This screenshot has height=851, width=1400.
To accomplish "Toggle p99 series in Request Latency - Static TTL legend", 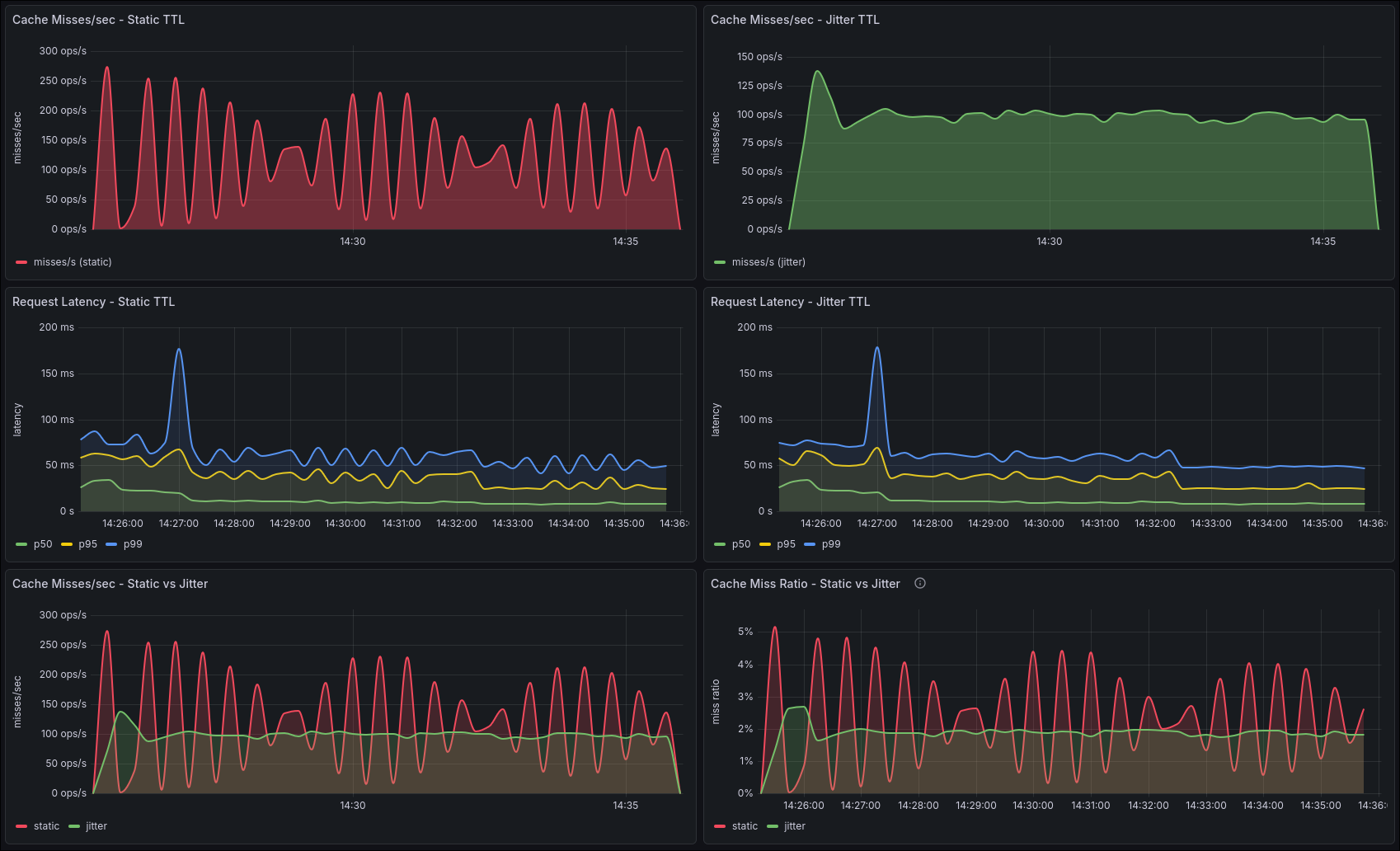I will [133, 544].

++++++++++

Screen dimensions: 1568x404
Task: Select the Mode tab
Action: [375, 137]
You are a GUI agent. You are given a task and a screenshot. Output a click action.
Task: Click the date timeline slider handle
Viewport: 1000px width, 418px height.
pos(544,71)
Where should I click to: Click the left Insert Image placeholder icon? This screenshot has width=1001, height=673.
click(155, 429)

++++++++++

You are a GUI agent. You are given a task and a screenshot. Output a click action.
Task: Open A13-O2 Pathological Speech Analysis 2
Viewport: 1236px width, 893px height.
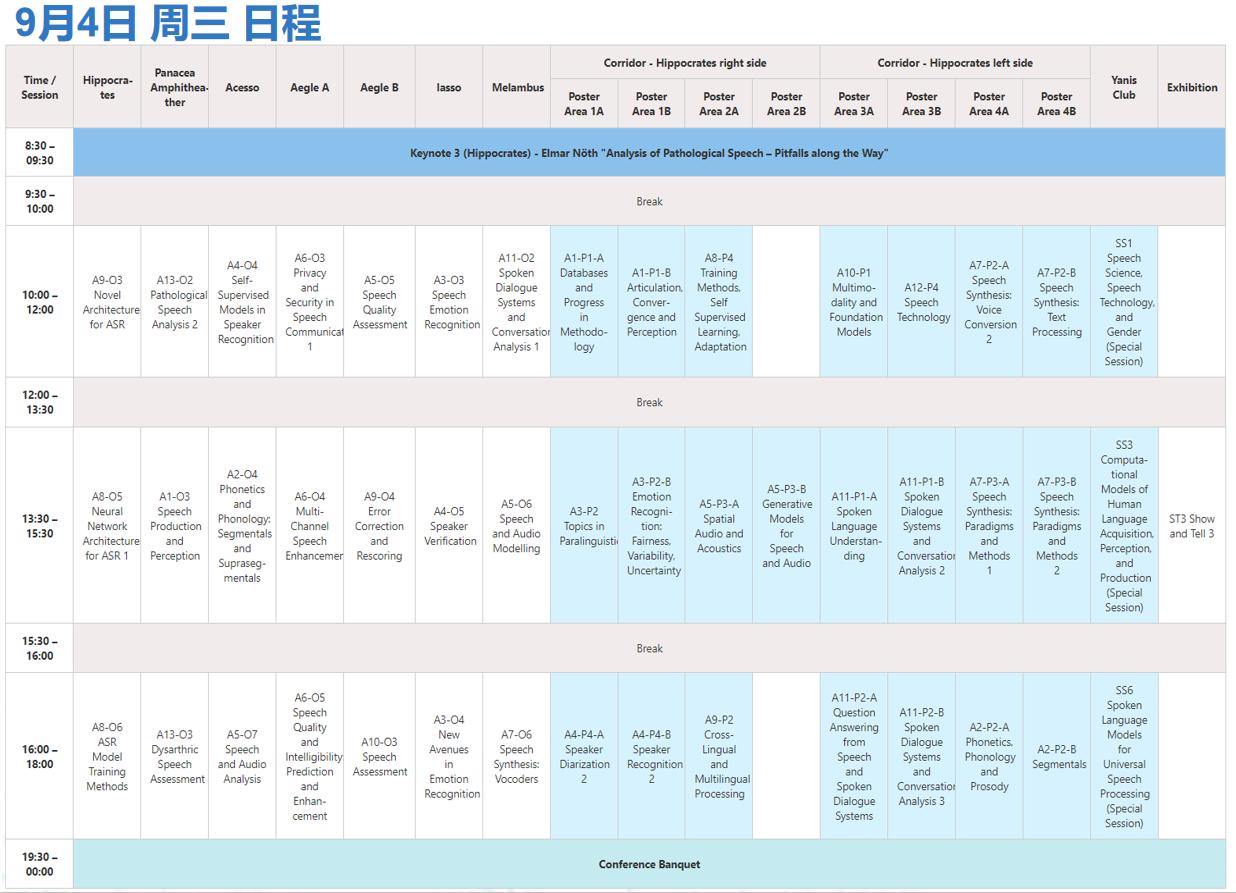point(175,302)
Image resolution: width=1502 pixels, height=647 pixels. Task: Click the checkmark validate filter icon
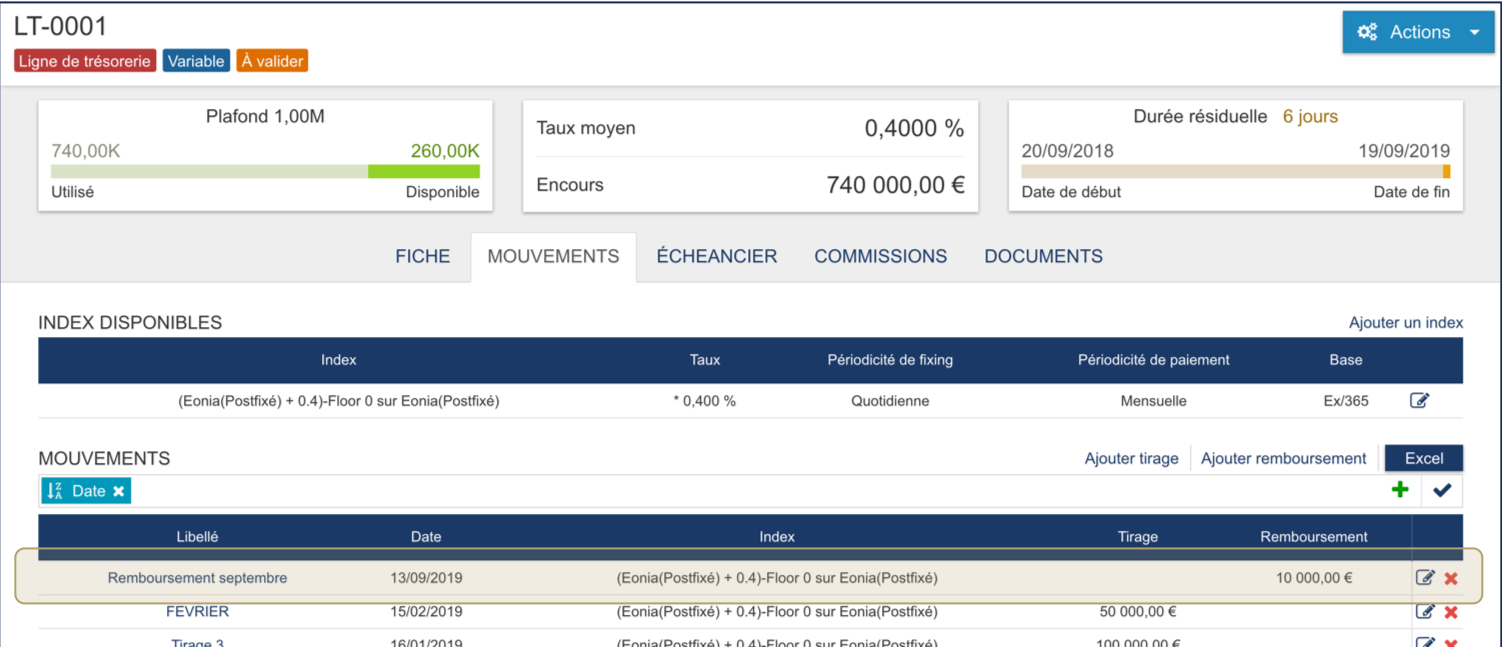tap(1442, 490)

++++++++++

Given task
Rewrite everything from the line containing "Image resolution: width=1502" down to the line containing "tap(1442, 490)", putting "confirm" in place of "validate" and keeping all else unchanged. Leave the pictures out of your answer.

Complete response
Image resolution: width=1502 pixels, height=647 pixels. Task: Click the checkmark confirm filter icon
tap(1442, 490)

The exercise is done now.